▶ _Your goal_:
Turn the records, from the line containing "This screenshot has width=1386, height=838." through the end, into a numbered list, leaving out blank lines.

▶ _The data_:
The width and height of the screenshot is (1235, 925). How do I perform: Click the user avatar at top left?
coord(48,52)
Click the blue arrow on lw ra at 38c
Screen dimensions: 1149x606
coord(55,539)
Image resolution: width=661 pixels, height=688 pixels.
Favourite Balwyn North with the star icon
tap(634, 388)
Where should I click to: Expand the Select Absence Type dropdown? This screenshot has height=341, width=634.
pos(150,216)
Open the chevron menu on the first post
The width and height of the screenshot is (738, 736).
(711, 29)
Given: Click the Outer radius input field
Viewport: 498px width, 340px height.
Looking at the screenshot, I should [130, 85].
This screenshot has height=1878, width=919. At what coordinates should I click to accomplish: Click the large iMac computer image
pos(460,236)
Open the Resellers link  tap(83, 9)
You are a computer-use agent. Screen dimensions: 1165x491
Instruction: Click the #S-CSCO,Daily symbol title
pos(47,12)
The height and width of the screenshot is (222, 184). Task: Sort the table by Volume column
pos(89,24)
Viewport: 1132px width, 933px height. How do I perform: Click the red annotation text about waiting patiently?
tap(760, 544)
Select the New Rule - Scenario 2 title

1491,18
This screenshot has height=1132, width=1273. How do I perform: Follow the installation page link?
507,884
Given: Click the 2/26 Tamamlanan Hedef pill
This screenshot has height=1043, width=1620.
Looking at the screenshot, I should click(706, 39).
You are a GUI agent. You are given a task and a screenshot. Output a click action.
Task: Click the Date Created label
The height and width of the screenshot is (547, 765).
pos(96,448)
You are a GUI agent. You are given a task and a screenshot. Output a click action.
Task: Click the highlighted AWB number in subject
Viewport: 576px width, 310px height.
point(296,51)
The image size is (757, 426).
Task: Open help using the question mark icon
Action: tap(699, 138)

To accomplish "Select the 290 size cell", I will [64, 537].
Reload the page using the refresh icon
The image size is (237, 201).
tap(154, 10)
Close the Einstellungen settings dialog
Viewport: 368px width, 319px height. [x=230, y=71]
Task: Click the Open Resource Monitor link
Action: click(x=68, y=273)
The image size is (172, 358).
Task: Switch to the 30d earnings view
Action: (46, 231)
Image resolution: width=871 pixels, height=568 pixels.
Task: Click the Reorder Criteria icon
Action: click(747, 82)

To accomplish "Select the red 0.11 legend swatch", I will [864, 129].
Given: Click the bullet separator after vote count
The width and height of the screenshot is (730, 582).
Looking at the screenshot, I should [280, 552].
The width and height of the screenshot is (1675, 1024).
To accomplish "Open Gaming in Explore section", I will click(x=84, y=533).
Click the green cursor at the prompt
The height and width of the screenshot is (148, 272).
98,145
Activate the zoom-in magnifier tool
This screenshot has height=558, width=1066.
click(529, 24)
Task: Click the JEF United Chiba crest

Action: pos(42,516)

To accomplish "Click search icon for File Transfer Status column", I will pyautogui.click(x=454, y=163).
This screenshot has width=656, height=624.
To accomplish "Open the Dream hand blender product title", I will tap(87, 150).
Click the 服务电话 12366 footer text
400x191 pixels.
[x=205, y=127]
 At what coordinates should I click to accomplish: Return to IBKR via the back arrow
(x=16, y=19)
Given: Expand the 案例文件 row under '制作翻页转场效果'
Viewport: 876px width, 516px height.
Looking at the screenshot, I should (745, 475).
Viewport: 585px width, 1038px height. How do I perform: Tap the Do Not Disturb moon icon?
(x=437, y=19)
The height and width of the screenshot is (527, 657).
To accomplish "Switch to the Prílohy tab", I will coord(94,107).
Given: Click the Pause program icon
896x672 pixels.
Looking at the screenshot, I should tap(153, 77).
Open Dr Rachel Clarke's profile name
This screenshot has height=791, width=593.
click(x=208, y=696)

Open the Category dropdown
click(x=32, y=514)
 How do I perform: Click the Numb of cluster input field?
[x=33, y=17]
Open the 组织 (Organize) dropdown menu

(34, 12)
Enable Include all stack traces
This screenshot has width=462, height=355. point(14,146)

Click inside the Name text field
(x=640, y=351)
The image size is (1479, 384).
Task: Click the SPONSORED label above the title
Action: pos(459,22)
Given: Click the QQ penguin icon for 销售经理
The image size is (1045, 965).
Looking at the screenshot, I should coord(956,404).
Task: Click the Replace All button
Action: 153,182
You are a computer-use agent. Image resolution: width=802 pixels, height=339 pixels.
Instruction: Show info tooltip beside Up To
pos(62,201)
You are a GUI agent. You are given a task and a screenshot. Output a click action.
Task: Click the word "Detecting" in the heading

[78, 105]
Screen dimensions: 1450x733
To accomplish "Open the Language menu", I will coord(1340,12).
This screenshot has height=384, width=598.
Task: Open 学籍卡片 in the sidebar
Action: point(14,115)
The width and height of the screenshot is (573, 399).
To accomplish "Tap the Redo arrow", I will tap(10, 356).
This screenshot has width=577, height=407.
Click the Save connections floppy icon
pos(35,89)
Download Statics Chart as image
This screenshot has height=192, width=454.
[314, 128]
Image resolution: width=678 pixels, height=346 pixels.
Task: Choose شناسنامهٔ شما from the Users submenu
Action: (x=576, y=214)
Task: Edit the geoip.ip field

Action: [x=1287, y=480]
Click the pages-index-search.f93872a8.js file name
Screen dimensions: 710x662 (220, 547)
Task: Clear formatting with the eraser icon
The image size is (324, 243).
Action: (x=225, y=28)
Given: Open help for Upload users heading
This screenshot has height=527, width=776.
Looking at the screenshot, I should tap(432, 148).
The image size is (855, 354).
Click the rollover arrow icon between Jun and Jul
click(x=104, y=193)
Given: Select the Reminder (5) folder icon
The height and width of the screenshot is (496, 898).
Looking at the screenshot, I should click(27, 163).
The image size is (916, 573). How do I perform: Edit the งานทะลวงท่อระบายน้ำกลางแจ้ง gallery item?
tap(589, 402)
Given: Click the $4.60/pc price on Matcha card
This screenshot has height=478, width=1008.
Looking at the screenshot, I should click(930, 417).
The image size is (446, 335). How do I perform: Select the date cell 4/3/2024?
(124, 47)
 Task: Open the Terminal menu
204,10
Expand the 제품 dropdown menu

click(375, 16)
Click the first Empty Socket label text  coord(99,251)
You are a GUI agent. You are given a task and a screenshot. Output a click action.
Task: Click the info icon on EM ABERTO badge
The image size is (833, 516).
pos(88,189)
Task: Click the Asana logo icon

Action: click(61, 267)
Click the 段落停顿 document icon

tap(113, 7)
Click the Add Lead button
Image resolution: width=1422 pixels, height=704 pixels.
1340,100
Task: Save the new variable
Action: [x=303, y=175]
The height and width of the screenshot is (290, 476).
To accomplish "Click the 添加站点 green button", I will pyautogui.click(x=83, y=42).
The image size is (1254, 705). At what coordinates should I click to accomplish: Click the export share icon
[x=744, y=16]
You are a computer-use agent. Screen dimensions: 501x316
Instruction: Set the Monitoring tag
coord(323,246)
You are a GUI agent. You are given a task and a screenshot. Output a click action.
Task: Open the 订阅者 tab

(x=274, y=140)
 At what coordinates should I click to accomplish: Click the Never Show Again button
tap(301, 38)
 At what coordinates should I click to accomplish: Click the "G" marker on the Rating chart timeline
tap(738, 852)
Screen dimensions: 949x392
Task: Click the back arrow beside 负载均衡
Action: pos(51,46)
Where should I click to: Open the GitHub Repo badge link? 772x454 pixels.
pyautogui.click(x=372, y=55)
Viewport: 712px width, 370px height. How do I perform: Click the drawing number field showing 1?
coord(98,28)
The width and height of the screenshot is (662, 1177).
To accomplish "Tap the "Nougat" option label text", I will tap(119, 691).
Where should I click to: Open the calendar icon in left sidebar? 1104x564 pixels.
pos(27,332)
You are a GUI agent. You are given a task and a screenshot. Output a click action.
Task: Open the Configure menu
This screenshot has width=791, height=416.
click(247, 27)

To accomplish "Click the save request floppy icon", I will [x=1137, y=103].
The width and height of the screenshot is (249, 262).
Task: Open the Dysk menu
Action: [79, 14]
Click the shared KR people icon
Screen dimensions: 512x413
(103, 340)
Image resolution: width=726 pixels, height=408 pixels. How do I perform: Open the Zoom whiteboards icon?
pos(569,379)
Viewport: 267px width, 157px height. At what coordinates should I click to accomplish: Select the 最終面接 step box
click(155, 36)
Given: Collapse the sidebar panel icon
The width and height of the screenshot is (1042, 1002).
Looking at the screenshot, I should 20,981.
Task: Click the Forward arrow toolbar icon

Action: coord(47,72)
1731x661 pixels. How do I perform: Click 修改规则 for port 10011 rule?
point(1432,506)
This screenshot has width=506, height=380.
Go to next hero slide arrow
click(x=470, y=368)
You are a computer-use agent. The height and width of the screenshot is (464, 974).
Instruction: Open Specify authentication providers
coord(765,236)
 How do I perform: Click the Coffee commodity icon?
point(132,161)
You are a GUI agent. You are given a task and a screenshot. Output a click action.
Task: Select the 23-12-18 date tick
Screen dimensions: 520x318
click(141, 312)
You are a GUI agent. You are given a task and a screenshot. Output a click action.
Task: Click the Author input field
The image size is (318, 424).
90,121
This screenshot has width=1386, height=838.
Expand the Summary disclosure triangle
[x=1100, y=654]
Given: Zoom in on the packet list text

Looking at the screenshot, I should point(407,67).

▶ _Answer to the problem_:
1. This screenshot has width=1386, height=838.
2. Expand the Summary disclosure triangle
3. [x=1100, y=654]
4. Given: Zoom in on the packet list text
5. Looking at the screenshot, I should point(407,67).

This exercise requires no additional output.